ACTES LÉGISLATIFS ET ADMINISTRATIFS - ARTICLE 8 DE LA DDHC - AMENDES DE PROCÉDURE CIVILE - CARACTÈRE DE PUNITION - ABSENCE [RJ1].

01-015-03-01-01-01 Les amendes instituées dans l'intérêt d'une bonne administration de la justice sur le fondement des articles 32-1, 207, 295, 305, 348, 559, 581, 628, 1180-19 et 1216 du code de procédure civile (CPC), R. 121-22 et R. 213-8 du code des procédures civiles d'exécution (CPCE) et R. 3252-25 du code du travail, qui définissent les conditions dans lesquelles elles peuvent être appliquées, présentent le caractère de mesures d'ordre public que le juge peut prononcer d'office. Si les amendes prononcées doivent être appropriées au regard des circonstances de l'espèce et du comportement du requérant, elles ne peuvent être regardées comme des sanctions ayant le caractère de punition au sens de l'article 8 de la Déclaration des droits de l'homme et du citoyen (DDHC).
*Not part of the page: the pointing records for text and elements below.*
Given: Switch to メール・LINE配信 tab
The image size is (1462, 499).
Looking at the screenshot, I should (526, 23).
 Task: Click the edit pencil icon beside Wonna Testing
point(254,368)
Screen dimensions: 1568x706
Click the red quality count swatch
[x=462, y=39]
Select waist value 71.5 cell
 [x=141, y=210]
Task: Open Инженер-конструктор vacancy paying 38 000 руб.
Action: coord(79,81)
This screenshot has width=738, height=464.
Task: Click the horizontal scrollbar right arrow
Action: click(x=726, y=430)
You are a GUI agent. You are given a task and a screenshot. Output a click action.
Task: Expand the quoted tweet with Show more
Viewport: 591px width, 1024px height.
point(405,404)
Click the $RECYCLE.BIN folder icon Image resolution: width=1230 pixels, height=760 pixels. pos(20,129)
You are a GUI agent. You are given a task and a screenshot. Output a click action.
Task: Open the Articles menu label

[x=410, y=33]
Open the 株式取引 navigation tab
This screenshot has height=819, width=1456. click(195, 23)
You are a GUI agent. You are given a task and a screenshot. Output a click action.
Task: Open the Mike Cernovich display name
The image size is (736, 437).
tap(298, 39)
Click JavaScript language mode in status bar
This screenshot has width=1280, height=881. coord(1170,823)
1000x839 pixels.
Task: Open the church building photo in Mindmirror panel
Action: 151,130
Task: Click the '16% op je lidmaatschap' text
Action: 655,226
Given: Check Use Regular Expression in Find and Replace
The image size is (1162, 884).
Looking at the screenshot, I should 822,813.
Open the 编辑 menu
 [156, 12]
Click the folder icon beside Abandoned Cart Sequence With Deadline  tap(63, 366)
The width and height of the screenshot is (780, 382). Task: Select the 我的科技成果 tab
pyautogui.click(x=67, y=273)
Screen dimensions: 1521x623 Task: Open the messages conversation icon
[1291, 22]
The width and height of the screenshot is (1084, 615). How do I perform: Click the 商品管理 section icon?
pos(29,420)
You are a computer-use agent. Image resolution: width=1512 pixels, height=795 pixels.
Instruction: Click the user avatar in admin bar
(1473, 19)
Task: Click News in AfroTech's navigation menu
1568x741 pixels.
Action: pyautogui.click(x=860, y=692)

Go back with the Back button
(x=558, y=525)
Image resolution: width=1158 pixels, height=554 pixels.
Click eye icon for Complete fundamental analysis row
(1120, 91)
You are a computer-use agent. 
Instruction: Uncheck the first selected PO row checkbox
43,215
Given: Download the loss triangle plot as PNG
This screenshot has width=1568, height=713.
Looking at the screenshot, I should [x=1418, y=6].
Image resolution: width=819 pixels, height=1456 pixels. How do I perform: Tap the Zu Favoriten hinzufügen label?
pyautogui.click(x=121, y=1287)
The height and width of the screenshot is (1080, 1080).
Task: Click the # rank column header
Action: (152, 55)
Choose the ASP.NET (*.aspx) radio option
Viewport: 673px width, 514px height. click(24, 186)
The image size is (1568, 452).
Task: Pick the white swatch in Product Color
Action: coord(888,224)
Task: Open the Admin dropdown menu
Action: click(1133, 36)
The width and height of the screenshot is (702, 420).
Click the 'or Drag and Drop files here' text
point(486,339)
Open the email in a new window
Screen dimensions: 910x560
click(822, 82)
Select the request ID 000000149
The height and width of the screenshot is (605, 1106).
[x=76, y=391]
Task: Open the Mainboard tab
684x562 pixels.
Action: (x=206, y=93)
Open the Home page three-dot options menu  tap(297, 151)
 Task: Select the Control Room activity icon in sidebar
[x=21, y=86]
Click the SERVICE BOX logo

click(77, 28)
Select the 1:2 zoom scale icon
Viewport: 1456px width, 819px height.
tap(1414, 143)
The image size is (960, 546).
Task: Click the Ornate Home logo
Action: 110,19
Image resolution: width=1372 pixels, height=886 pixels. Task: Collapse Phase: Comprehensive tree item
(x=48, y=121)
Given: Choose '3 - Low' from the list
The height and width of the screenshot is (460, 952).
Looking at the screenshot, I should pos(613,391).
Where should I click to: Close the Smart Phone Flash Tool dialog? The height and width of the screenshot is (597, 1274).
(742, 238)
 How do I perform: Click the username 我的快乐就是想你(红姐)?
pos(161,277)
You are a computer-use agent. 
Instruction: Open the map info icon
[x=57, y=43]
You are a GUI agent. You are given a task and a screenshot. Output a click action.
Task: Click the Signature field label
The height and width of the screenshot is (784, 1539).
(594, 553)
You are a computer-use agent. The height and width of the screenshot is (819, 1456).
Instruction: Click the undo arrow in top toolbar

JURIDICTIONS ADMINISTRATIVES ET JUDICIAIRES - RÈGLES GÉNÉRALES DE PROCÉDURE - POUVOIRS DES JURIDICTIONS - AMENDES DE PROCÉDURE CIVILE - PUNITION ENTRANT DANS LE CHAMP DE L'ART - 8 DE LA DDHC - ABSENCE [RJ1].

37-03-07 Les amendes prévues par les articles 32-1, 207, 295, 305, 348, 559, 581, 628, 1180-19 et 1216 du code de procédure civile (CPC), R. 121-22 et R. 213-8 du code des procédures civiles d'exécution (CPCE) et R. 3252-25 du code du travail, instituées dans l'intérêt d'une bonne administration de la justice sur le fondement de dispositions qui définissent les conditions dans lesquelles elles peuvent être appliquées, présentent le caractère de mesures d'ordre public que le juge peut prononcer d'office. Si les amendes prononcées doivent être appropriées au regard des circonstances de l'espèce et du comportement du requérant, elles ne peuvent être regardées comme des sanctions ayant le caractère de punition au sens de l'article 8 de la Déclaration des droits de l'homme et du citoyen (DDHC).


Références :

[RJ1]

Cf. CE, Assemblée, 5 juillet 1985, Confédération générale du travail et autres, n° 21893, p. 217.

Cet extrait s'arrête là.